Die Höhe der Förderung sorgte unter den Stadträten für Diskussionspotenzial. Doch über das geleistete Angebot im Bereich Kunst und Kultur sind sie sich einig.

Wie weiter mit der Halle 16? In der vergangenen Gemeinderatssitzung berieten die Stadträte während der Sitzung zur Haushaltseinbringung seitens der Verwaltung über eine mögliche Finanzierung – und kamen nach zwei Abstimmungen zu einem klaren Entschluss.

 

Nachdem sich ein Defizit von 30 000 Euro für die Kultureinrichtung ergeben hatte, stellte die Verwaltung den Antrag, einen Teil des Fehlbetrags in Höhe von 20 000 Euro auszugleichen. Zusätzlich bestehe dabei die Möglichkeit einer Co-Finanzierung durch das Regierungspräsidium.
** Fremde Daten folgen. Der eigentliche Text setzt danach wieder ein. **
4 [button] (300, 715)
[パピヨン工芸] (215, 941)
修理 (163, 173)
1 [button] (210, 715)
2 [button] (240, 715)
Ein außerordentliches Angebot

„Wir unterstützen den Antrag, denn die Halle 16 bietet ein sehr reichhaltiges Angebot“, erklärt Johanna Schrön (SPD/GAL). Bei einer Google-Suche stammten alleine die ersten 30 Treffer von Aktivitäten der letzten Monate. „Die Halle 16 hat eine hohe Sichtbarkeit weit über Sulz hinaus“, verdeutlichte sie.

Barbara Klaussner (CDU) geht inhaltlich mit ihrer Kollegin mit. „Das außerordentliche Angebot ist die Unterstützung wert“, betonte sie. So könnten sich – auch jenseits von Musik- und Kunstveranstaltungen – die Kinder dort austoben. Die Inklusionsgruppe treffe sich ebenfalls dort, zählt sie einen kleinen Teil des vielfältigen Programms auf.

Sonstige Vereinsförderung beachten

Doch wolle sie die kommunale Ausgabe auf 15 000 Euro begrenzen – unter der Prämisse, dass jedes Jahr erneut über den Zuschuss abgestimmt werde.

„Ich kann mit 15 000 Euro mitgehen“, stimmte Thomas Mutschler (FWV) zu. Seiner Meinung nach müsse ein Gleichklang zu anderen Vereinen und deren Förderung, etwa im Sport- oder Musikbereich, gewahrt werden.

Mehrheit für 15 000 Euro

Der Antrag über eine Förderung von 20 000 Euro, die jährlich neu beraten wird, erhielt sechs Ja-Stimmen, eine Enthaltung und 14 Nein-Stimmen.

Der fast gleichlautende Antrag, der jedoch die kommunale Finanzierung in Höhe von 15 000 Euro festsetzt, die ebenfalls jedes Jahr aufs Neue im Gemeinderat zur Diskussion stehen soll, bekam 15 Ja-Stimmen, zwei Enthaltungen und vier Nein-Stimmen. Somit wurde letzterer angenommen.